* [Work to be completed]: Reproduce every line that appears below, precisely and completely.

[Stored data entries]
--------
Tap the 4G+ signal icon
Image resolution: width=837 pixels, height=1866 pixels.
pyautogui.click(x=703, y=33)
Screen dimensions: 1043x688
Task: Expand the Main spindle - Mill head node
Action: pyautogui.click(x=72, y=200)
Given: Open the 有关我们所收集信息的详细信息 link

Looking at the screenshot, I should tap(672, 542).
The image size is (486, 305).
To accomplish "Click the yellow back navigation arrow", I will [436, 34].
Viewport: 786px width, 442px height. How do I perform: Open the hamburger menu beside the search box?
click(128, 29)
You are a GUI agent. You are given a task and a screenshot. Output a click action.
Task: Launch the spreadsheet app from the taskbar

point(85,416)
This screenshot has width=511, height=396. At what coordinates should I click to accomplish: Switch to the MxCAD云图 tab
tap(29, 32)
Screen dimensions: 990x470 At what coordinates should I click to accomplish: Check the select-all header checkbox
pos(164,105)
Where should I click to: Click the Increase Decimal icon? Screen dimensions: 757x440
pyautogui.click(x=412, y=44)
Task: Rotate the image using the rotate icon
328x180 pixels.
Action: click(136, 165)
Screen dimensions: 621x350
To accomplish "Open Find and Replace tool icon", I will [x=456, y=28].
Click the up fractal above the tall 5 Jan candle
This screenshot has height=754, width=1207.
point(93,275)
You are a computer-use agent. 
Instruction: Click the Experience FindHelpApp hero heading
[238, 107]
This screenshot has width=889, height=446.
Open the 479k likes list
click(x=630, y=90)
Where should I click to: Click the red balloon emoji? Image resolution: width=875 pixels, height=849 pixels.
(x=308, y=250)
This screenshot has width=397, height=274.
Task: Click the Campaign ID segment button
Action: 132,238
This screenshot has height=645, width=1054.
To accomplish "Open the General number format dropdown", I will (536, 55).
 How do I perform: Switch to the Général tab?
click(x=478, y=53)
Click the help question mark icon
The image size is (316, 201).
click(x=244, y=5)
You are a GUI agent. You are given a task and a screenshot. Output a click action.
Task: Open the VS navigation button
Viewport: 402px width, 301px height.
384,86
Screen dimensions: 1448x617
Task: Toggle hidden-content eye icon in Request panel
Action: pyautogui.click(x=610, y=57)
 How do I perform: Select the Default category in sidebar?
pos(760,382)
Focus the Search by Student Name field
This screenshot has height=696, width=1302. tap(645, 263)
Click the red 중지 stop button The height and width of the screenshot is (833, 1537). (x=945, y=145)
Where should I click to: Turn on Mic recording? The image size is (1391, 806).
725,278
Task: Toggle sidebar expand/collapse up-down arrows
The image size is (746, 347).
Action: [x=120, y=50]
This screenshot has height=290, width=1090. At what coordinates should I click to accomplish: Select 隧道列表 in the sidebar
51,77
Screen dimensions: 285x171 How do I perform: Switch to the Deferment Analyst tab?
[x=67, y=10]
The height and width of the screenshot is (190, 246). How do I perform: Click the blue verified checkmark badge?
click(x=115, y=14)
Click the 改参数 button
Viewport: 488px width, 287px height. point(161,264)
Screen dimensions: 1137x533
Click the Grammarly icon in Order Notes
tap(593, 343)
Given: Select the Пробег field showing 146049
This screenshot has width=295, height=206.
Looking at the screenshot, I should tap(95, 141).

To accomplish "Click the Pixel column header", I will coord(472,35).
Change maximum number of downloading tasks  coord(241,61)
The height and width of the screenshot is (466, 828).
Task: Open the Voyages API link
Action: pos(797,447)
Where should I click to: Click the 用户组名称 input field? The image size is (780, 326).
--------
* [Your solution]:
Tap the 4G+ signal icon
Image resolution: width=837 pixels, height=1866 pixels.
pyautogui.click(x=703, y=33)
Screen dimensions: 1043x688
Task: Expand the Main spindle - Mill head node
Action: pyautogui.click(x=72, y=200)
Given: Open the 有关我们所收集信息的详细信息 link

Looking at the screenshot, I should tap(672, 542).
The image size is (486, 305).
To accomplish "Click the yellow back navigation arrow", I will [436, 34].
Viewport: 786px width, 442px height. How do I perform: Open the hamburger menu beside the search box?
click(128, 29)
You are a GUI agent. You are given a task and a screenshot. Output a click action.
Task: Launch the spreadsheet app from the taskbar

point(85,416)
This screenshot has width=511, height=396. At what coordinates should I click to accomplish: Switch to the MxCAD云图 tab
tap(29, 32)
Screen dimensions: 990x470 At what coordinates should I click to accomplish: Check the select-all header checkbox
pos(164,105)
Where should I click to: Click the Increase Decimal icon? Screen dimensions: 757x440
pyautogui.click(x=412, y=44)
Task: Rotate the image using the rotate icon
328x180 pixels.
Action: click(136, 165)
Screen dimensions: 621x350
To accomplish "Open Find and Replace tool icon", I will [x=456, y=28].
Click the up fractal above the tall 5 Jan candle
This screenshot has height=754, width=1207.
point(93,275)
You are a computer-use agent. 
Instruction: Click the Experience FindHelpApp hero heading
[238, 107]
This screenshot has width=889, height=446.
Open the 479k likes list
click(x=630, y=90)
Where should I click to: Click the red balloon emoji? Image resolution: width=875 pixels, height=849 pixels.
(x=308, y=250)
This screenshot has width=397, height=274.
Task: Click the Campaign ID segment button
Action: 132,238
This screenshot has height=645, width=1054.
To accomplish "Open the General number format dropdown", I will (536, 55).
 How do I perform: Switch to the Général tab?
click(x=478, y=53)
Click the help question mark icon
The image size is (316, 201).
click(x=244, y=5)
You are a GUI agent. You are given a task and a screenshot. Output a click action.
Task: Open the VS navigation button
Viewport: 402px width, 301px height.
384,86
Screen dimensions: 1448x617
Task: Toggle hidden-content eye icon in Request panel
Action: pyautogui.click(x=610, y=57)
 How do I perform: Select the Default category in sidebar?
pos(760,382)
Focus the Search by Student Name field
This screenshot has height=696, width=1302. tap(645, 263)
Click the red 중지 stop button The height and width of the screenshot is (833, 1537). (x=945, y=145)
Where should I click to: Turn on Mic recording? The image size is (1391, 806).
725,278
Task: Toggle sidebar expand/collapse up-down arrows
The image size is (746, 347).
Action: [x=120, y=50]
This screenshot has height=290, width=1090. At what coordinates should I click to accomplish: Select 隧道列表 in the sidebar
51,77
Screen dimensions: 285x171 How do I perform: Switch to the Deferment Analyst tab?
[x=67, y=10]
The height and width of the screenshot is (190, 246). How do I perform: Click the blue verified checkmark badge?
click(x=115, y=14)
Click the 改参数 button
Viewport: 488px width, 287px height. point(161,264)
Screen dimensions: 1137x533
Click the Grammarly icon in Order Notes
tap(593, 343)
Given: Select the Пробег field showing 146049
This screenshot has width=295, height=206.
Looking at the screenshot, I should tap(95, 141).

To accomplish "Click the Pixel column header", I will coord(472,35).
Change maximum number of downloading tasks  coord(241,61)
The height and width of the screenshot is (466, 828).
Task: Open the Voyages API link
Action: pos(797,447)
Where should I click to: Click the 用户组名称 input field? The image size is (780, 326).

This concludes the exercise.